## Cal-CRAI metric: SPEI
This notebook generates the text metadata files for the drought exposure metric: `% change in probability that a water year is classified as having Moderate, Severe, or Extreme drought conditions via SPEI` using Cal-Adapt: Analytics Engine data. Because the AE data represents 200+ GB of data, metrics were calculated with a cluster in a high performance computing environment (i.e. a pcluster). Please see the processing script `climate_ae_spei.py` for full methodological process.
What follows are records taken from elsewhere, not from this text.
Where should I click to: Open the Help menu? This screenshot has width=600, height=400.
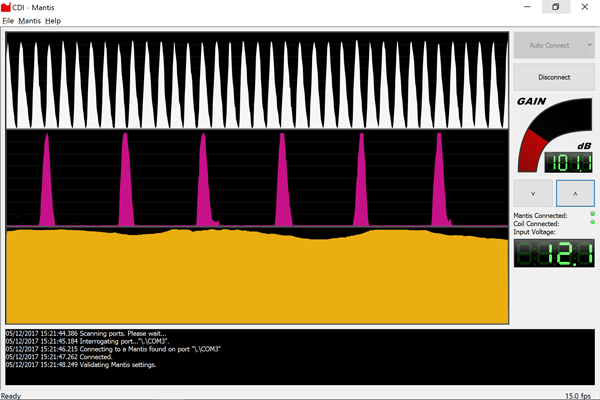(x=53, y=20)
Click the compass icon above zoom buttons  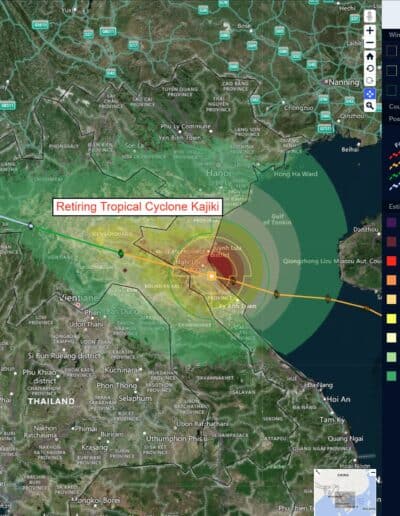click(370, 16)
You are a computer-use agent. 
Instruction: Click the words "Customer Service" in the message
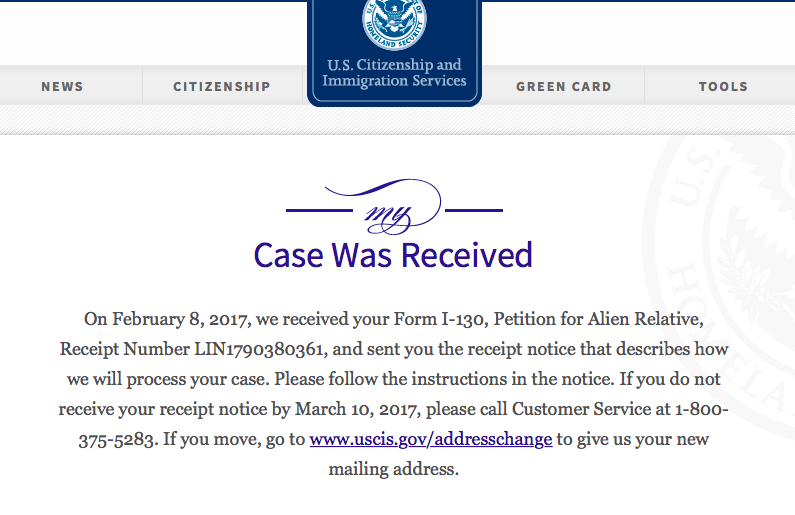558,410
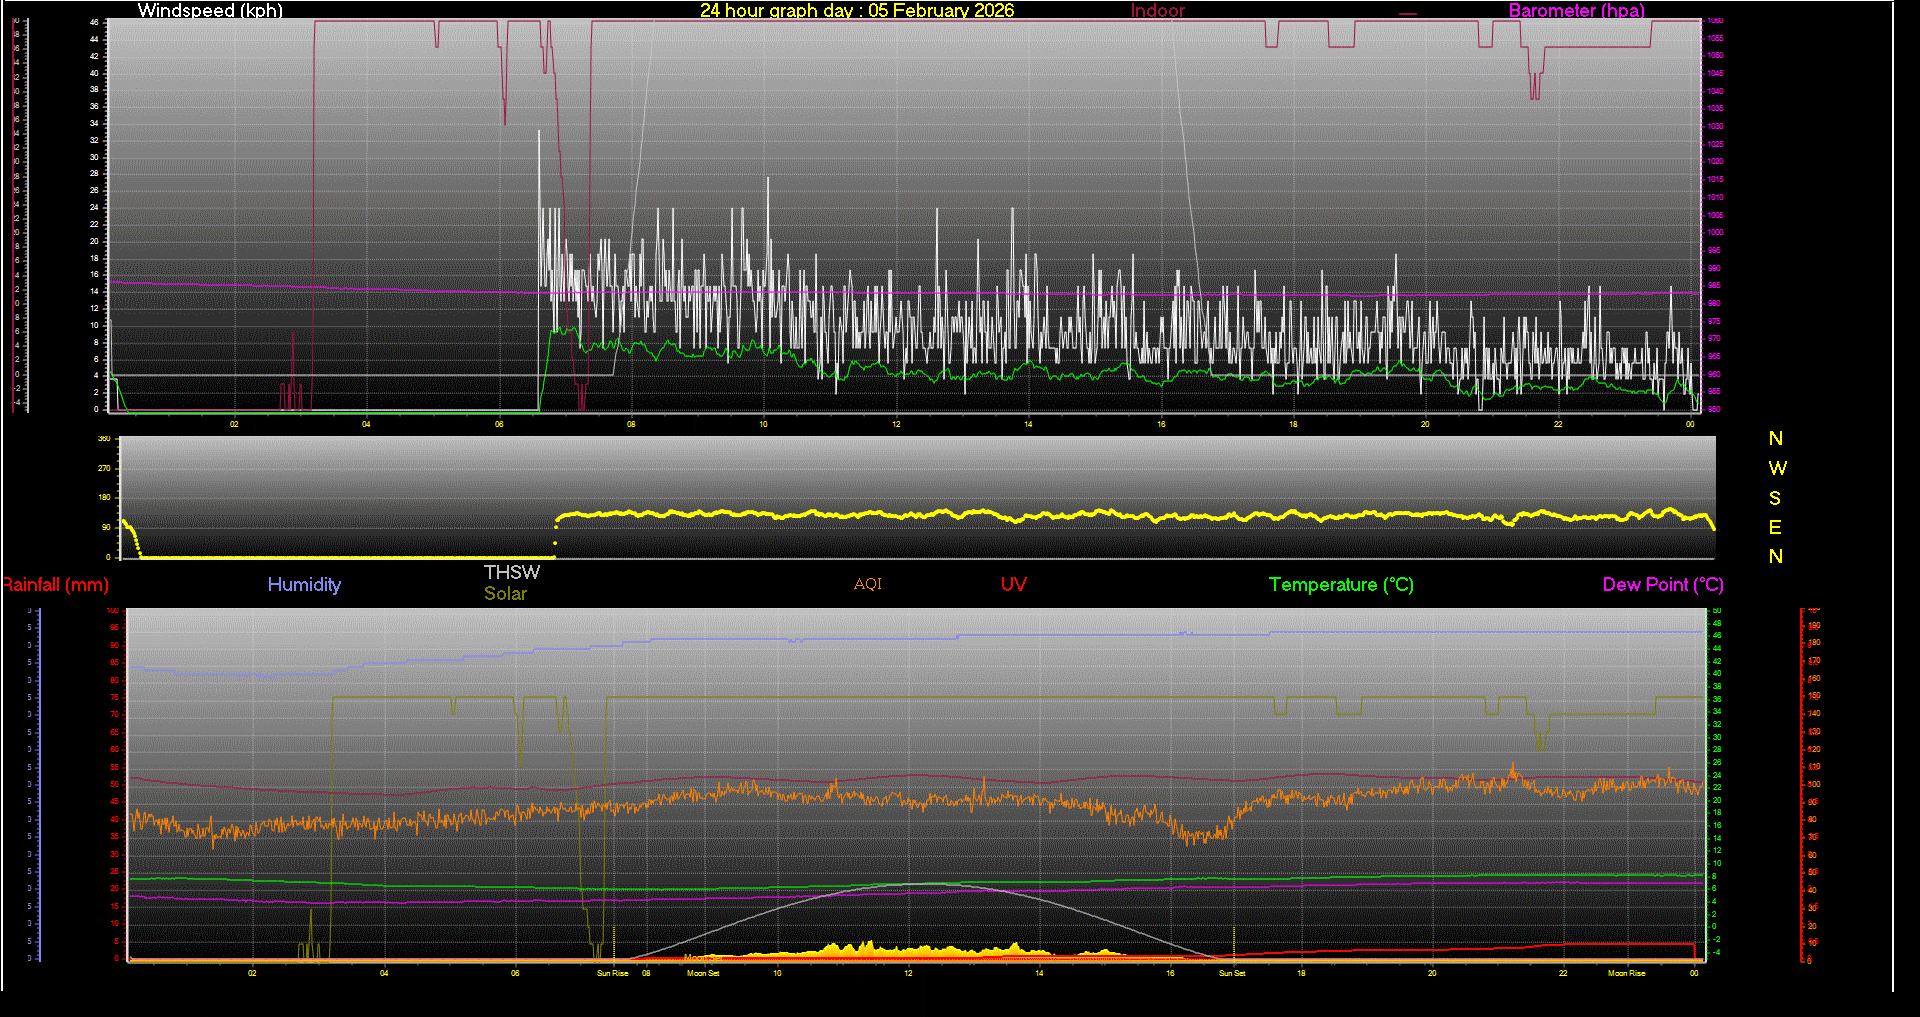
Task: Click the 180 degree wind direction axis label
Action: (x=105, y=497)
**SPEI** will be added as an available data metric to climakitae as a part of this development. 

**References**: 
1. S. M. Vicente-Serrano, S. Beguería, and J. I. López-Moreno, “A Multiscalar Drought Index Sensitive to Global Warming: The Standardized Precipitation Evapotranspiration Index,” Journal of Climate, vol. 23, no. 7, pp. 1696–1718, Apr. 2010, doi: 10.1175/2009JCLI2909.1.
2. George H. Hargreaves and Zohrab A. Samani. Reference Crop Evapotranspiration from Temperature. Applied engineering in agriculture, 1(2):96–99, 1985. PubAg AGID: 5662005. doi:10.13031/2013.26773
3. https://xclim.readthedocs.io/en/stable/indices.html#xclim.indices.potential_evapotranspiration
4. https://xclim.readthedocs.io/en/stable/indices.html#xclim.indices.standardized_precipitation_evapotranspiration_index

Variables:
1. Daily Water Budget, which is the difference between:
    - Daily precipitation and
    - Daily potential evapotranspiration, derived from some combo of the following, depending on method:
       - Daily Min Temperature
       - Daily Max Temperature
       - Daily Mean Temperature
       - Relative Humidity
       - Surface Downwelling Shortwave Radiation
       - Surface Upwelling Shortwave Radiation
       - Surface Downwelling Longwave Radiation
       - Surface Upwelling Longwave Radiation
       - 10m Wind Speed
       
       *we will be using the Hargreaves and Samani (1985) version, so we use daily min and max temperatures*
2. Calibration Daily Water Budget
    - Can be computed from Daily Water Budget over a given "calibration" time period
    
### Step 1: Generate metadata

In [1]:
import pandas as pd
import os
import sys

sys.path.append(os.path.expanduser('../../'))
from scripts.utils.file_helpers import upload_csv_aws, pull_csv_from_directory
from scripts.utils.write_metadata import append_metadata

In [2]:
bucket_name = 'ca-climate-index'
aws_dir = '3_fair_data/index_data/climate_drought_spei_metric.csv'
folder = 'csv_folder'

pull_csv_from_directory(bucket_name, aws_dir, folder, search_zipped=False)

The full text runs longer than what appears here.